[Records of locating words and elements]

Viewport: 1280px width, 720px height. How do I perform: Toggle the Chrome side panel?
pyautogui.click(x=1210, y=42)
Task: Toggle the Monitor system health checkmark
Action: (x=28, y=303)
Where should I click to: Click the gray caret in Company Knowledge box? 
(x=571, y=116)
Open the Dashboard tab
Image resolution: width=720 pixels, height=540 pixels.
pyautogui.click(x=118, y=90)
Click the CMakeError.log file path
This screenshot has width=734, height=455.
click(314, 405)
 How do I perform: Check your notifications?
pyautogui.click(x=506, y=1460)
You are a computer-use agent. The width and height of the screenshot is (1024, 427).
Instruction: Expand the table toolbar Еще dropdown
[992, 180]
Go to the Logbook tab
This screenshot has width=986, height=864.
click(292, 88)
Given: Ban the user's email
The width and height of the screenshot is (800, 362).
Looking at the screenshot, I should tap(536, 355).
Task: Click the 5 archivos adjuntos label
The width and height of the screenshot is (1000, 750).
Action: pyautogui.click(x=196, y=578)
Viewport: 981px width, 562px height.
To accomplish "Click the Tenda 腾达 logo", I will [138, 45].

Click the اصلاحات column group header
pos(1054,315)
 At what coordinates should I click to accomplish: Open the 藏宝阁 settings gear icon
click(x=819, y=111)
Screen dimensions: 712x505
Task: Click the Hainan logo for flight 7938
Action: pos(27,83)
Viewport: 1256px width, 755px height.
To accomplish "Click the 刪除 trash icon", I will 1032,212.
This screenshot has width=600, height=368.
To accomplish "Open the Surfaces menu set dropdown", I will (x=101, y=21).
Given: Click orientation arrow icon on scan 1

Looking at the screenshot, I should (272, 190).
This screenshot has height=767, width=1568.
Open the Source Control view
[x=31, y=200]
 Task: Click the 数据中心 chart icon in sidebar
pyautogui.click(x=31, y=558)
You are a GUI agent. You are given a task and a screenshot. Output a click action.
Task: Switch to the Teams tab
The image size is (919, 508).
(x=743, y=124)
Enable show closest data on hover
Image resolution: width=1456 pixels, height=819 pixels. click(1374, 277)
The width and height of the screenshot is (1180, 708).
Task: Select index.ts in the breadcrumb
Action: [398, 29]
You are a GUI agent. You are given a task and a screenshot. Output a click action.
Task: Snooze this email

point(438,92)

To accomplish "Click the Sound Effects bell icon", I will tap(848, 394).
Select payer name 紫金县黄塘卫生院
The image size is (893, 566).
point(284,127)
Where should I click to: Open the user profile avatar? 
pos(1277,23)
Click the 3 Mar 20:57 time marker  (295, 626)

PROBLEM TO SOLVE — Rewrite all of the material above, replacing "Viewport" with "Display" at each occurrence and leaving every other word unchanged.

TASK RESULT —
Display: 1280px width, 720px height. How do I perform: Toggle the Chrome side panel?
pyautogui.click(x=1210, y=42)
Task: Toggle the Monitor system health checkmark
Action: (x=28, y=303)
Where should I click to: Click the gray caret in Company Knowledge box? 
(x=571, y=116)
Open the Dashboard tab
Image resolution: width=720 pixels, height=540 pixels.
pyautogui.click(x=118, y=90)
Click the CMakeError.log file path
This screenshot has width=734, height=455.
click(314, 405)
 How do I perform: Check your notifications?
pyautogui.click(x=506, y=1460)
You are a computer-use agent. The width and height of the screenshot is (1024, 427).
Instruction: Expand the table toolbar Еще dropdown
[992, 180]
Go to the Logbook tab
This screenshot has width=986, height=864.
click(292, 88)
Given: Ban the user's email
The width and height of the screenshot is (800, 362).
Looking at the screenshot, I should tap(536, 355).
Task: Click the 5 archivos adjuntos label
The width and height of the screenshot is (1000, 750).
Action: pyautogui.click(x=196, y=578)
Display: 981px width, 562px height.
To accomplish "Click the Tenda 腾达 logo", I will [138, 45].

Click the اصلاحات column group header
pos(1054,315)
 At what coordinates should I click to accomplish: Open the 藏宝阁 settings gear icon
click(x=819, y=111)
Screen dimensions: 712x505
Task: Click the Hainan logo for flight 7938
Action: pos(27,83)
Display: 1256px width, 755px height.
To accomplish "Click the 刪除 trash icon", I will 1032,212.
This screenshot has width=600, height=368.
To accomplish "Open the Surfaces menu set dropdown", I will (x=101, y=21).
Given: Click orientation arrow icon on scan 1

Looking at the screenshot, I should (272, 190).
This screenshot has height=767, width=1568.
Open the Source Control view
[x=31, y=200]
 Task: Click the 数据中心 chart icon in sidebar
pyautogui.click(x=31, y=558)
You are a GUI agent. You are given a task and a screenshot. Output a click action.
Task: Switch to the Teams tab
The image size is (919, 508).
(x=743, y=124)
Enable show closest data on hover
Image resolution: width=1456 pixels, height=819 pixels. click(1374, 277)
The width and height of the screenshot is (1180, 708).
Task: Select index.ts in the breadcrumb
Action: [398, 29]
You are a GUI agent. You are given a task and a screenshot. Output a click action.
Task: Snooze this email

point(438,92)

To accomplish "Click the Sound Effects bell icon", I will tap(848, 394).
Select payer name 紫金县黄塘卫生院
The image size is (893, 566).
point(284,127)
Where should I click to: Open the user profile avatar? 
pos(1277,23)
Click the 3 Mar 20:57 time marker  (295, 626)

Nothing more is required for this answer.